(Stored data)
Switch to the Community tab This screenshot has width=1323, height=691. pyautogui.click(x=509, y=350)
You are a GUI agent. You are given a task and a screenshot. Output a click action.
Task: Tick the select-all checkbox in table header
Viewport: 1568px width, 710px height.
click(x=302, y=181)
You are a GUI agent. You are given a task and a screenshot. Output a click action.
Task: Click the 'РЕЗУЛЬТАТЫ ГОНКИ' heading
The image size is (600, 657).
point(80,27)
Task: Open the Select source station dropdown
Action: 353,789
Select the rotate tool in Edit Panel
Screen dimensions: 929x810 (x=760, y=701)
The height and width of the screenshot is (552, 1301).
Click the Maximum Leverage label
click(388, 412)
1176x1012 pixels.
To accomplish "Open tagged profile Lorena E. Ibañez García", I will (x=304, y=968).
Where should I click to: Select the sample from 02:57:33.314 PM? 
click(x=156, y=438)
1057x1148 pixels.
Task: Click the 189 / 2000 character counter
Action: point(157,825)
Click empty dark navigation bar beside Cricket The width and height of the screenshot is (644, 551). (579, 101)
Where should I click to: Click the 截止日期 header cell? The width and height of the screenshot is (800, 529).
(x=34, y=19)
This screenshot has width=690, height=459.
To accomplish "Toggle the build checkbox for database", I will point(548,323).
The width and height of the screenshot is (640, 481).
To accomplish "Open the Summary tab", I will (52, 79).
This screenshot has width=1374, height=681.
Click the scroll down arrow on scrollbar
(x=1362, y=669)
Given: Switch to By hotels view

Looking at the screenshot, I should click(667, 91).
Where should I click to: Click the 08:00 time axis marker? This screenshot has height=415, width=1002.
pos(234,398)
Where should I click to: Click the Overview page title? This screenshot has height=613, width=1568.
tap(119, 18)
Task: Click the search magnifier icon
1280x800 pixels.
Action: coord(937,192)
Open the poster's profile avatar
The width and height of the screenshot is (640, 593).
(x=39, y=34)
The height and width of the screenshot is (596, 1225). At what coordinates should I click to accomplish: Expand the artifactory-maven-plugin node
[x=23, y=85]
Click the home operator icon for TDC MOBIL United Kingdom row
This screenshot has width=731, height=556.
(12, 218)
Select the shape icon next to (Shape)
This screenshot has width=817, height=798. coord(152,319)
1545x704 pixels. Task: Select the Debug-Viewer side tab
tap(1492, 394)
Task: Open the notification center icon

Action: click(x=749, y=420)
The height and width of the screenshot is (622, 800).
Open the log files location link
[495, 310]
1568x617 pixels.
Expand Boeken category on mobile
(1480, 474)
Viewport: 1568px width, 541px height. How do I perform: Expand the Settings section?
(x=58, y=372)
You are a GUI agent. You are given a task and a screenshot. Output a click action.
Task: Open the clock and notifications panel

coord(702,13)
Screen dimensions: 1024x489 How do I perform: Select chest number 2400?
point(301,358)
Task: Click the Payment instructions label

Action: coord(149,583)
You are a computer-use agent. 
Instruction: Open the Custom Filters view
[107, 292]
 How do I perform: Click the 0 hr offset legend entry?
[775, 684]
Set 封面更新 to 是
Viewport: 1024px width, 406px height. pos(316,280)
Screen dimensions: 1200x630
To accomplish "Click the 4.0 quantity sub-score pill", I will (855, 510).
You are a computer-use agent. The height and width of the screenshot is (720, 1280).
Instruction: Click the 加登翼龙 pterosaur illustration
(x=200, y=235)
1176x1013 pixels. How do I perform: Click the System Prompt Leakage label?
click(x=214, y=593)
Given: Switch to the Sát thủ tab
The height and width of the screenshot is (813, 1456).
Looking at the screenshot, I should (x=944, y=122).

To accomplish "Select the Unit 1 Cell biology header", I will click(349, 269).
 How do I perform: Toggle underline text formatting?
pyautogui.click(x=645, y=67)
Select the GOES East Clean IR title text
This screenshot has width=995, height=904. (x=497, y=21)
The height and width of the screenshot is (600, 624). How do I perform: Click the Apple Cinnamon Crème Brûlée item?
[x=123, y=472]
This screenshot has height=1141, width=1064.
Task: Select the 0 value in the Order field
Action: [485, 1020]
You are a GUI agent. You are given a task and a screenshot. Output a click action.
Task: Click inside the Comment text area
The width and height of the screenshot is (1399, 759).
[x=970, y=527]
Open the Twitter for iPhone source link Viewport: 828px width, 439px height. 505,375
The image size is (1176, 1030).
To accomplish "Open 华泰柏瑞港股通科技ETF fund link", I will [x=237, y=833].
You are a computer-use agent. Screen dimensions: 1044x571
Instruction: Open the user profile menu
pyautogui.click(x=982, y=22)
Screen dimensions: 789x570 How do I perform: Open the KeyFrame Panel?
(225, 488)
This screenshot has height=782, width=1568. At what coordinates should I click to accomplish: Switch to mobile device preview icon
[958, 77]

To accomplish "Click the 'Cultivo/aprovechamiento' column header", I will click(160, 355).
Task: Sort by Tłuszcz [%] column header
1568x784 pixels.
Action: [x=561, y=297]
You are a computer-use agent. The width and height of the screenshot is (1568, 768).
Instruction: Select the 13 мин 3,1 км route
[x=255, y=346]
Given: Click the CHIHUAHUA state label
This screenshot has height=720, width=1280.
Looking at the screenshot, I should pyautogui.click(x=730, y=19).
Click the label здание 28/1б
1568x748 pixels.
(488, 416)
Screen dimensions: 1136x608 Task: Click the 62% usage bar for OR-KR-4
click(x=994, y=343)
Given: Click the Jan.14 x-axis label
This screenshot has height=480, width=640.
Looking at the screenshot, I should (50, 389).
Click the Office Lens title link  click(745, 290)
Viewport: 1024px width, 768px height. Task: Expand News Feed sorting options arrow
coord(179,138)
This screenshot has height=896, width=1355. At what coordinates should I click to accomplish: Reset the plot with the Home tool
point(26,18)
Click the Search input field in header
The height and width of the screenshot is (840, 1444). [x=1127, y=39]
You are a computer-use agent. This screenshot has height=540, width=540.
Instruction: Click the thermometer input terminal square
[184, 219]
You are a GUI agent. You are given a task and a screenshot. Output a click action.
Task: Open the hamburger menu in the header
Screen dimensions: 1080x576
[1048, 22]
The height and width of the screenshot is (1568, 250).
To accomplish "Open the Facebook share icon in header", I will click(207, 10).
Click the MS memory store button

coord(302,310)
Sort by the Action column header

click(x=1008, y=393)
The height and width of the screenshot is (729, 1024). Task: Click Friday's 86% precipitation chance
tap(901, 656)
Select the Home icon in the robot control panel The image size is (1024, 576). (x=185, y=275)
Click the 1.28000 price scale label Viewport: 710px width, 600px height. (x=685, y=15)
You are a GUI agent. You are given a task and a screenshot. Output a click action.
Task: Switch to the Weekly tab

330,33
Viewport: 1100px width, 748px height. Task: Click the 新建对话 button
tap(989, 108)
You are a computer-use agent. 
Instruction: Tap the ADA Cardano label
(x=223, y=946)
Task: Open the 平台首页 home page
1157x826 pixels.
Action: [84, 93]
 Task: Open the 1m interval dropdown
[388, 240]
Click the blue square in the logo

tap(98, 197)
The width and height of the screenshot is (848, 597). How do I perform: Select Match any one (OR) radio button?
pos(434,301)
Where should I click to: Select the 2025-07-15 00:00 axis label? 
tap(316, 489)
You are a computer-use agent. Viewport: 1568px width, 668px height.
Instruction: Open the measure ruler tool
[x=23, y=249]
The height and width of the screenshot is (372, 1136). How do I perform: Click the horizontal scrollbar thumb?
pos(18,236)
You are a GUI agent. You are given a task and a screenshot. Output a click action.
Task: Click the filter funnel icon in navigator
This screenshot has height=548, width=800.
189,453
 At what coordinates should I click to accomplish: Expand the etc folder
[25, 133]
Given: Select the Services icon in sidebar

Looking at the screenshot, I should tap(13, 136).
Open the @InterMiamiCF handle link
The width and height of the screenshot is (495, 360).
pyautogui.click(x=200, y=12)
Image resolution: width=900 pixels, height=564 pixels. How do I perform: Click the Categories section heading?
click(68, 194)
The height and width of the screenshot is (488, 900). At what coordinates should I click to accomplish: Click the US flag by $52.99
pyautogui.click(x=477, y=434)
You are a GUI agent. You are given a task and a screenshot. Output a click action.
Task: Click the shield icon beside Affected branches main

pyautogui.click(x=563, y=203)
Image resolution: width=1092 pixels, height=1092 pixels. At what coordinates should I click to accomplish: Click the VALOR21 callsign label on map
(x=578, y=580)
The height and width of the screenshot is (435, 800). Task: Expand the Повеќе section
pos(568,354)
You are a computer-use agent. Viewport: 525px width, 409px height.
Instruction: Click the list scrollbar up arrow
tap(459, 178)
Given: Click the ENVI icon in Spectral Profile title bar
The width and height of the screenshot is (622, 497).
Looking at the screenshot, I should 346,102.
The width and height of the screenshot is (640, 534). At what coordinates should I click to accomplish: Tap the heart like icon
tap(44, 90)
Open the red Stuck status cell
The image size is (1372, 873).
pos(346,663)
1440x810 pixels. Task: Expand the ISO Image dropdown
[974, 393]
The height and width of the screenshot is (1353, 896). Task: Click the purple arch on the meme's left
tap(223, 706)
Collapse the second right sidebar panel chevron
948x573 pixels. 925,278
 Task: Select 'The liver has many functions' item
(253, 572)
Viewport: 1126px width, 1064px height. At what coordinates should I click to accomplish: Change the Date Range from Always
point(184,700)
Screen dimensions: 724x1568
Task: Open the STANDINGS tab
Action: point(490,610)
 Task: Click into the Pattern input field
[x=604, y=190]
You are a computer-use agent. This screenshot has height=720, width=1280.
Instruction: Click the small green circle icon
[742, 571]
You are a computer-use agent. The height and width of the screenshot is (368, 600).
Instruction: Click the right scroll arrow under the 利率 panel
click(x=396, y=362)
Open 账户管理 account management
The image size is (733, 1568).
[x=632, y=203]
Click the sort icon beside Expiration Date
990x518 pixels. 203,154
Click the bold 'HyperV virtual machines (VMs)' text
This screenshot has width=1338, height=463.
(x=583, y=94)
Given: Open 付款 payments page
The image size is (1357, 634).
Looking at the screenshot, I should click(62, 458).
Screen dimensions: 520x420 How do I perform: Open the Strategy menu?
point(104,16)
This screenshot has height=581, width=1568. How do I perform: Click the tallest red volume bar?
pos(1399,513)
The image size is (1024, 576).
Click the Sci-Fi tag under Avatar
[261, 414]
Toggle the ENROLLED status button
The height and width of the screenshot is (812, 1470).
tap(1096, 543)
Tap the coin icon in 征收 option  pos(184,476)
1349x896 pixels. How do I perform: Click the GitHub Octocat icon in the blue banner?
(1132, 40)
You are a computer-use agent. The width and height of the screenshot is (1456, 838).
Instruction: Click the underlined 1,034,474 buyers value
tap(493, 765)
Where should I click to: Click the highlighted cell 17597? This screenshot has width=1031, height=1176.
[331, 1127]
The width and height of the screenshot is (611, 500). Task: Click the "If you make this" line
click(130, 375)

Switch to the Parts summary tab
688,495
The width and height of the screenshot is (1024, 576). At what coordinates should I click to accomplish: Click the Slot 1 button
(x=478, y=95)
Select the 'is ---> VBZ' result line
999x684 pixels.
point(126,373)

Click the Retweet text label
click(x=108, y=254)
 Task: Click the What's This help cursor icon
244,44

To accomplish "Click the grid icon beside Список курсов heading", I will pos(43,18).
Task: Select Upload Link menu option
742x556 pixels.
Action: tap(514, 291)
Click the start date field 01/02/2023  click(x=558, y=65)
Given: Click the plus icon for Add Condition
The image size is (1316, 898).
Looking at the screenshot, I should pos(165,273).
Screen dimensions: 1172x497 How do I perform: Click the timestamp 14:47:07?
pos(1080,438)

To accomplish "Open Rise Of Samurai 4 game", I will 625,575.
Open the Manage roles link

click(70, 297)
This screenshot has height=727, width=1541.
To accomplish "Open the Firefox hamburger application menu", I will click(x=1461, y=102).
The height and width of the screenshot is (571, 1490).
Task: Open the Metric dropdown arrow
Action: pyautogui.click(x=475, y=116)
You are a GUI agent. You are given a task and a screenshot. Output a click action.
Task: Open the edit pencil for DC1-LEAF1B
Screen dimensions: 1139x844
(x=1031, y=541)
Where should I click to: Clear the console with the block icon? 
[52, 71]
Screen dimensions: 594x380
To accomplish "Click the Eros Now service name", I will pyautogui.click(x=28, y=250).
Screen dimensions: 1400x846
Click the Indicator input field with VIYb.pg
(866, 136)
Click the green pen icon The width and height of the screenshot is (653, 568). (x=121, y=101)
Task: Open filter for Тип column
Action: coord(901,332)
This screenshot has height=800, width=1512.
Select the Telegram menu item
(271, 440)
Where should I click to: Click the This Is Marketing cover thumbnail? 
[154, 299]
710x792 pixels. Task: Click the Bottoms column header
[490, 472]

§ Problem details:
From the records above, copy only the lines starting with the line that holds "Screen dimensions: 1024x489" and going on through the line that holds "is (1568, 768).", exactly as written.

§ Response area:
Screen dimensions: 1024x489 How do I perform: Select chest number 2400?
point(301,358)
Task: Click the Payment instructions label

Action: coord(149,583)
You are a computer-use agent. 
Instruction: Open the Custom Filters view
[107, 292]
 How do I perform: Click the 0 hr offset legend entry?
[775, 684]
Set 封面更新 to 是
Viewport: 1024px width, 406px height. pos(316,280)
Screen dimensions: 1200x630
To accomplish "Click the 4.0 quantity sub-score pill", I will (855, 510).
You are a computer-use agent. The height and width of the screenshot is (720, 1280).
Instruction: Click the 加登翼龙 pterosaur illustration
(x=200, y=235)
1176x1013 pixels. How do I perform: Click the System Prompt Leakage label?
click(x=214, y=593)
Given: Switch to the Sát thủ tab
The height and width of the screenshot is (813, 1456).
Looking at the screenshot, I should (x=944, y=122).

To accomplish "Select the Unit 1 Cell biology header", I will click(349, 269).
 How do I perform: Toggle underline text formatting?
pyautogui.click(x=645, y=67)
Select the GOES East Clean IR title text
This screenshot has width=995, height=904. (x=497, y=21)
The height and width of the screenshot is (600, 624). How do I perform: Click the Apple Cinnamon Crème Brûlée item?
[x=123, y=472]
This screenshot has height=1141, width=1064.
Task: Select the 0 value in the Order field
Action: [485, 1020]
You are a GUI agent. You are given a task and a screenshot. Output a click action.
Task: Click inside the Comment text area
The width and height of the screenshot is (1399, 759).
[x=970, y=527]
Open the Twitter for iPhone source link Viewport: 828px width, 439px height. 505,375
The image size is (1176, 1030).
To accomplish "Open 华泰柏瑞港股通科技ETF fund link", I will [x=237, y=833].
You are a computer-use agent. Screen dimensions: 1044x571
Instruction: Open the user profile menu
pyautogui.click(x=982, y=22)
Screen dimensions: 789x570 How do I perform: Open the KeyFrame Panel?
(225, 488)
This screenshot has height=782, width=1568. At what coordinates should I click to accomplish: Switch to mobile device preview icon
[958, 77]

To accomplish "Click the 'Cultivo/aprovechamiento' column header", I will click(160, 355).
Task: Sort by Tłuszcz [%] column header
1568x784 pixels.
Action: [x=561, y=297]
You are a computer-use agent. The width and height of the screenshot is (1568, 768).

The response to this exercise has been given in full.